▶ TASKS
• 1. In the Tombola Stars article, how many numbers are called each day?
• 2. Write the next part of the Tombola Stars article, picking up after its final sentence.

Tombola Stars Game - Maths and Fairness


Sue Dawson

The Tombola Stars game is arguably one of the best daily free games ever at UK bingo sites.  It combines the fun of daubing numbers yourself (something which is missing from most online bingo games) with the lure of a huge prize pot and is understandably very popular with players.  But have you ever wondered about the maths behind it – and what your chances really are of winning the £30,000 prize?

  1. What Is Stars?
  2. How To Play
  3. The Chance Of A Win
  4. Missing A Day
  5. Possible Outcomes
  6. Saturday Night
  7. Sunday Morning
  8. The Big Question
  9. Our View

 

What Is Stars?

Stars is a free daily game which can be played at Tombola Bingo and at Tombola Arcade by anyone who has ever made a deposit there and has signed up to receive SMS notifications.  There is a fixed prize fund of £30,000 cash each week which is split between all winners (typically one or two, sometimes as many as four).  Occasionally no-one wins and in that case, the prize fund is carried over making the following week’s prize £60,000.

 

How To Play Stars

Each player is sent a unique 4 digit activation code via SMS on the Monday (meaning that there could be up to 10,000 players participating; if there were more, 5 digits would be required for them all to have a unique code). They can then launch the game from one of the Tombola websites or mobile apps and enter the code to activate it for the week (the code only has to be entered once to activate the game for both Tombola Bingo and Tombola Arcade).

The game card comes in the form of a scrollable, animated riverside scene with 25 stars bearing 25 of the numbers 1 – 50 and plays like a bingo game but with the winning condition of a lottery.   To win, the player must match all 25 numbers in the course of the week and click on the corresponding stars to collect them.  6 numbers are called every day, so a total of 42 of the 50 numbers are called over the week.  Matching 25 from 42 sounds easy, so why are there relatively few winners given the large number of players at Tombola?

StarsPic

 

The Chance Of A Win

Assuming that the cards are randomly generated and allocated, to work out the chance a particular card has of winning we need to look at all of the possible ways to choose 25 numbers out of 50 and work out what proportion of them can win given a particular set of 42 calls.   There are 8 numbers out of the 50 that are NOT called during the week and a winning card will not contain any of those 8 numbers.  If it contains one or more of those numbers, it loses.

Let’s consider a similar but vastly simplified case – suppose that each card contained 2 of the numbers 1 – 5, and 3 numbers were called altogether.  With such small numbers, it is easy to work out the possibilities by simply listing them all.  They are 1-2, 1-3, 1-4, 1-5, 2-3, 2-4, 2-5, 3-4, 3-5 and 4-5.  The two things to note about this selection process is that repetitions of the same number are not allowed and order is not important – for the purposes of marking off all the numbers 1-4 is the same card as 4-1.  In this type of selection process, the correct mathematical term for the results is combinations.

▶ INFORMATION GIVEN
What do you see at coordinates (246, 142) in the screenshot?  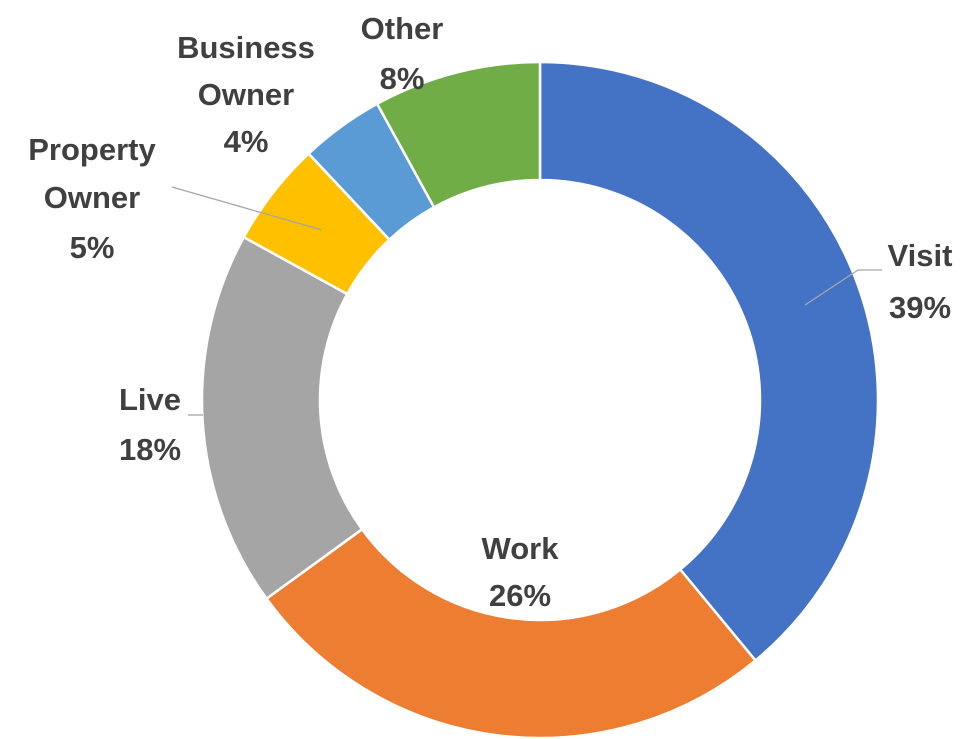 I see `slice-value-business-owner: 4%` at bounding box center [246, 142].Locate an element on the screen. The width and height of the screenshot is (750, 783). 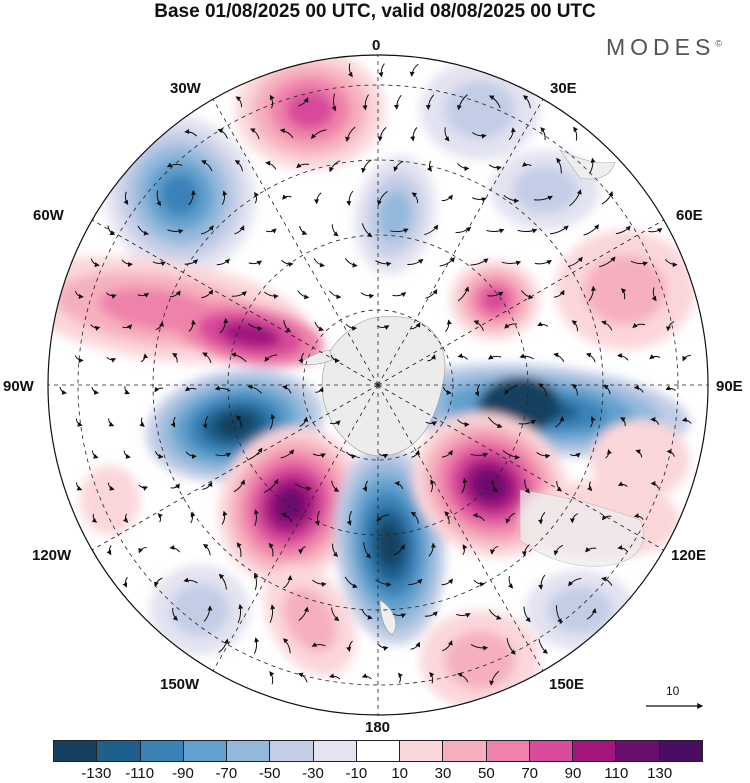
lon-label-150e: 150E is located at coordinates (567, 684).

--

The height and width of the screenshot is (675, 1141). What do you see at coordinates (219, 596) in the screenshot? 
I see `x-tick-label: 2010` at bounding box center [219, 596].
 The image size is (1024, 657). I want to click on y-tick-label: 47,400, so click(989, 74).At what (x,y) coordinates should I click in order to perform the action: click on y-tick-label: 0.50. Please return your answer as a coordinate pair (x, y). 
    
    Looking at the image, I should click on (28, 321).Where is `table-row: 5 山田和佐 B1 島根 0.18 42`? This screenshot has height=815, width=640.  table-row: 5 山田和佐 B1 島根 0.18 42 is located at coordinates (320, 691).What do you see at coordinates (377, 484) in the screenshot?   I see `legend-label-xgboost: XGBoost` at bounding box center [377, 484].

==

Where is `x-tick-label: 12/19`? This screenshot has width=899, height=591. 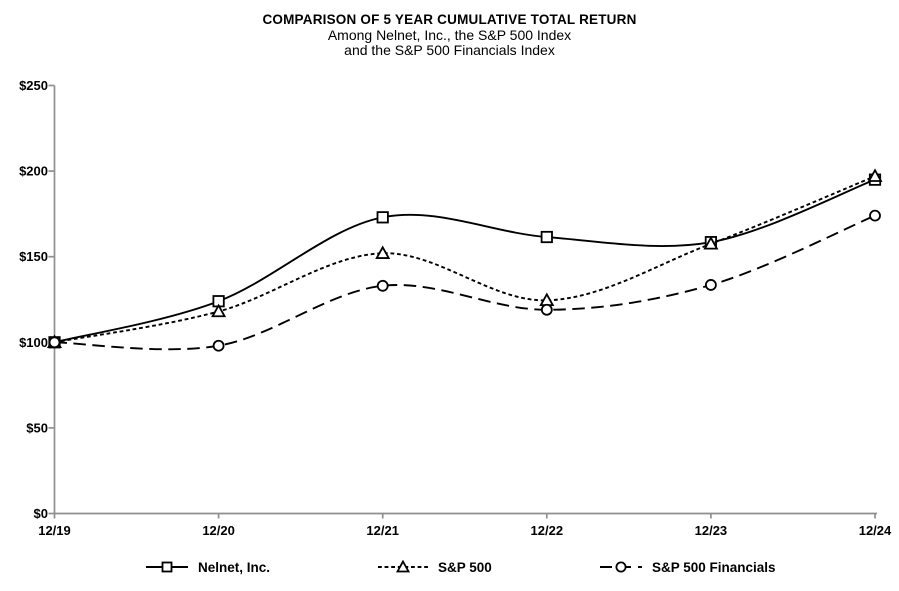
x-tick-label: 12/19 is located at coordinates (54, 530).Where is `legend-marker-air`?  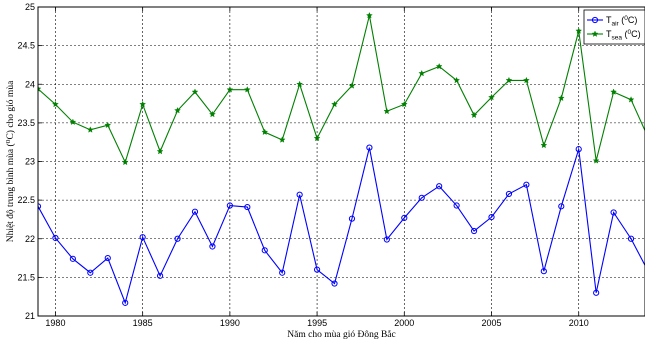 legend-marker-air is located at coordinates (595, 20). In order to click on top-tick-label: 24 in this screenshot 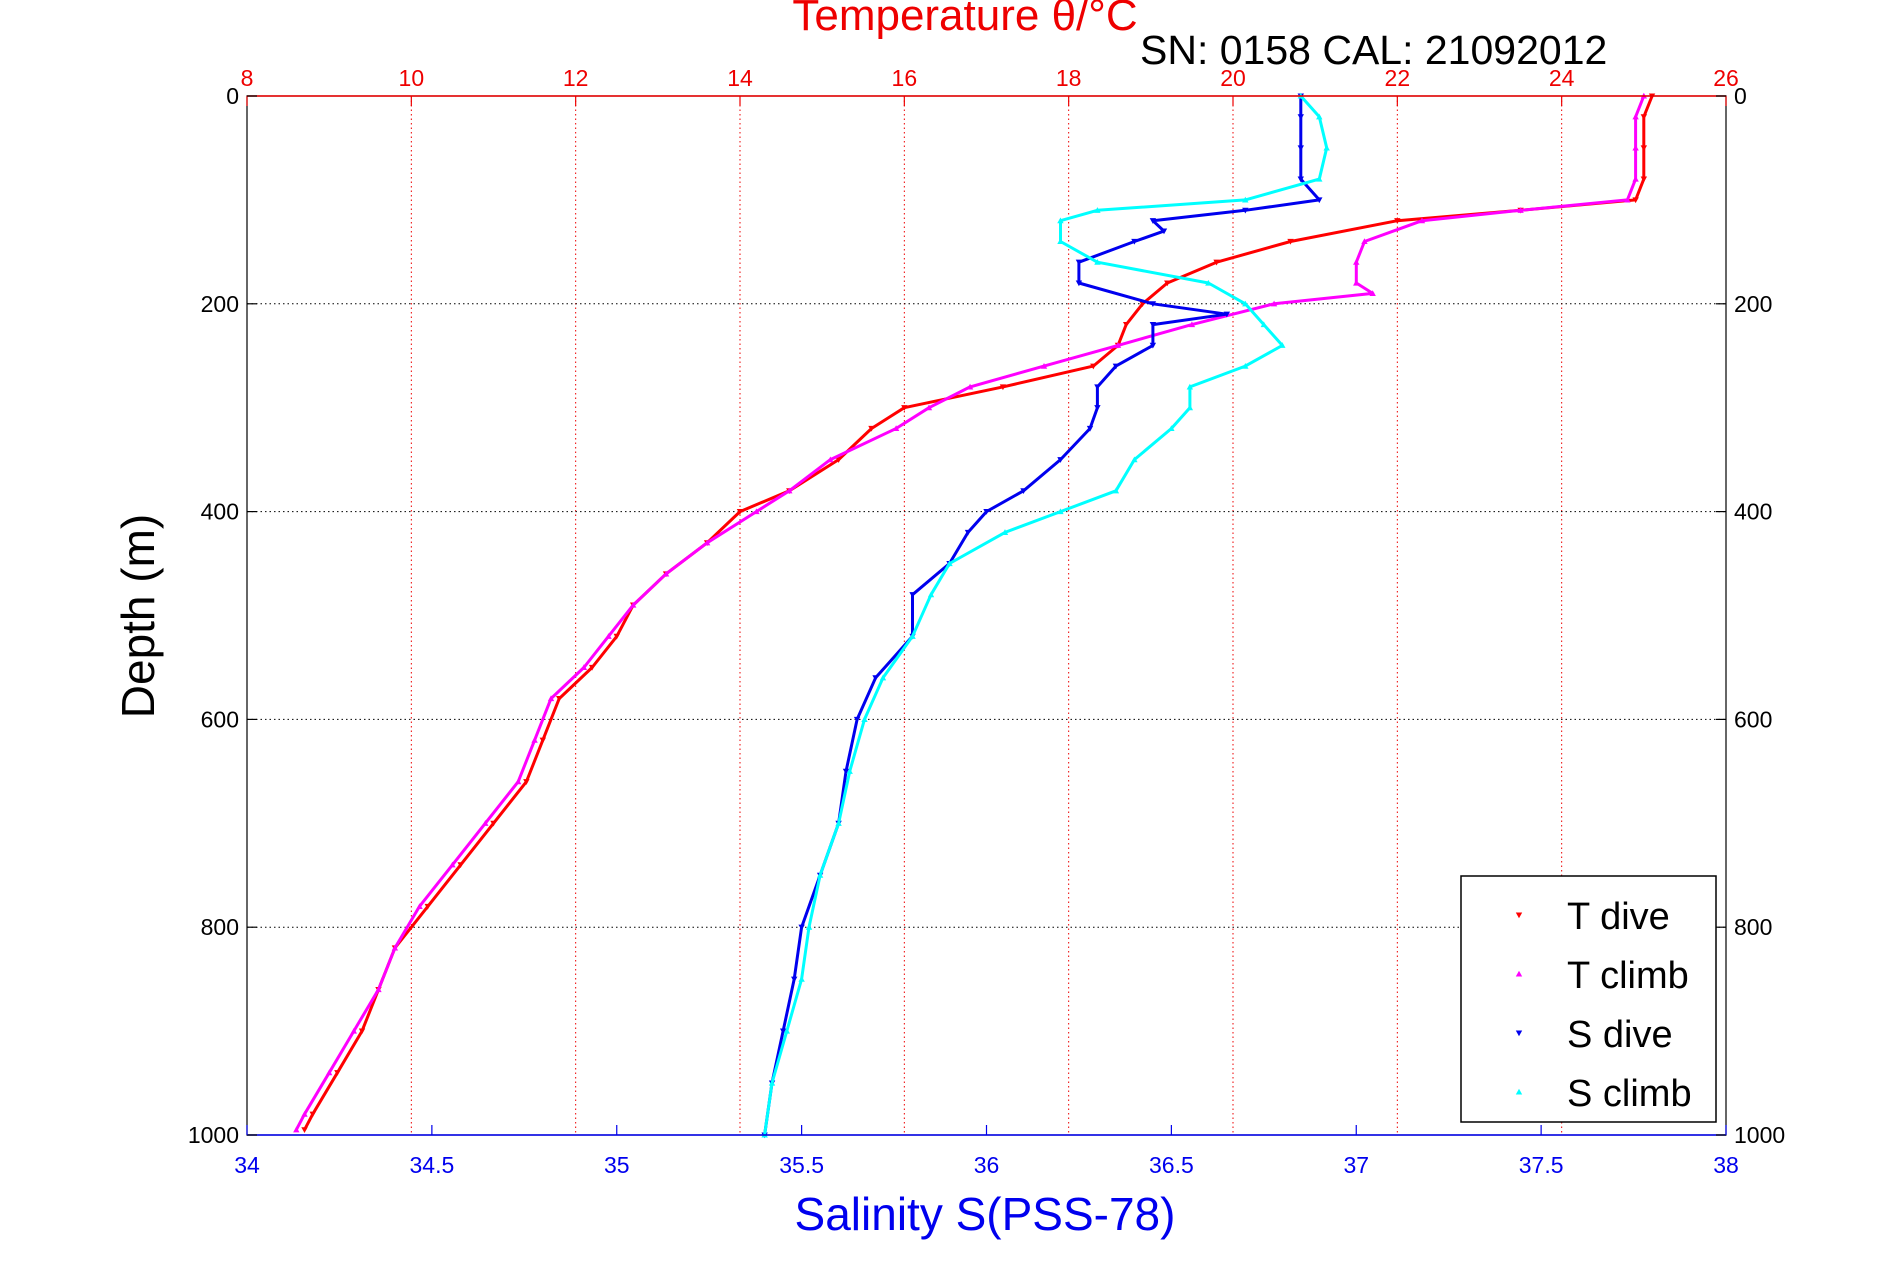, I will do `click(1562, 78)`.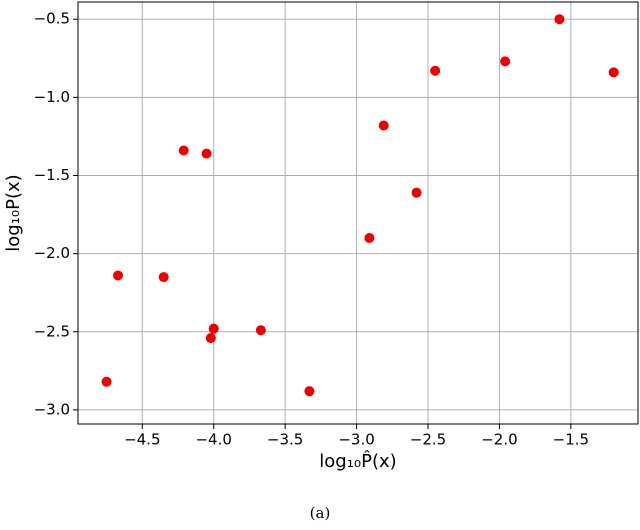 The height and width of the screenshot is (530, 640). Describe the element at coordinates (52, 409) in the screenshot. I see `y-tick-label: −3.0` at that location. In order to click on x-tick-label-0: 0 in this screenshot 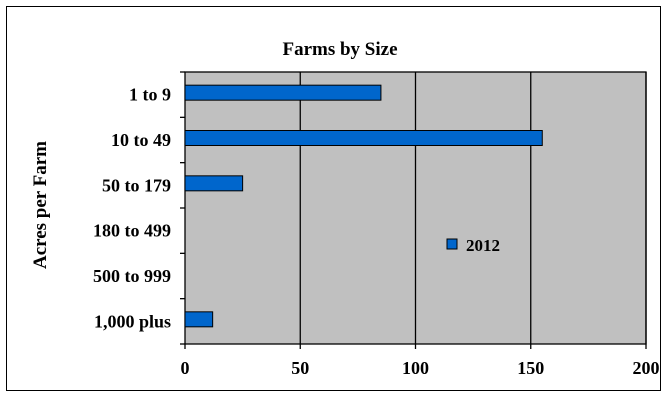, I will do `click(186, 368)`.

▶ RESULTS OF THE TASKS
• 1. Six numbers are called every day.

• 2.
Now suppose that the three numbers which are called are 1, 3 and 4.  The only cards that could win are the ones that do not contain either 2 or 5 – so 1-3, 1-4 and 3-4 can win and none of the others can (“can” win because the player still has to pay attention to the calls to mark off the numbers). That is 3 cards out of the 10 possibilities, so the chance of getting a potentially winning card is 3/10 or 30%.

In the first part of this calculation, we work out the number of ways to select two items from five (without repetition and with order unimportant) and in the second part we work out the number of ways to select two items from three (again without repetition and with order unimportant).  But how to scale it up?  To do the same calculation for Stars we need the number of combinations of 25 from 50 (all possible cards) and the number of combinations of 25 from 42 (potentially winning cards in any given week) and as you might expect these are very large numbers!

Luckily there is a mathematical formula for working the number of possible combinations out – it’s called the binomial coefficient or n choose r, where n is the total number of items and r is the number of items in the selection – and there’s even a handy calculator.

The total number of possible cards is 50 choose 25 – which is

126,410,606,437,752

(126 trillion)

The possible winning cards are a (large) subset of all possible cards – those which contain any 25 numbers out of the 42 numbers that are called during the week (and no numbers from the 8 numbers that are not called).  This is 42 choose 25 – which is

254,661,927,156

(255 billion)

Divide the total number of possible winning cards by the total number of possible cards and you get 0.00201456139110765533328620909027 as the chance of getting a potentially winning card – 0.2% or approximately 1 in 500.

This is quite interesting, because

  1. If the cards really are randomly generated and allocated, it means that if you go on playing Stars day after day, week after week, on both Tombola Bingo and Tombola Arcade there will come a point where it becomes more likely that not that you will have received a potentially winning card in the course of your play – and that point comes after little more than three years of continuous play.
  2. With 1 in 500 cards a potential winner and many thousands of cards in play each week (it could be anything up to 20,000), you would expect the £30,000 to be shared by many more winners than it is.

The clue is in “day after day, week after week” – we all have busy lives and many of us are not going to remember to play every single day.  So what happens if you miss a day?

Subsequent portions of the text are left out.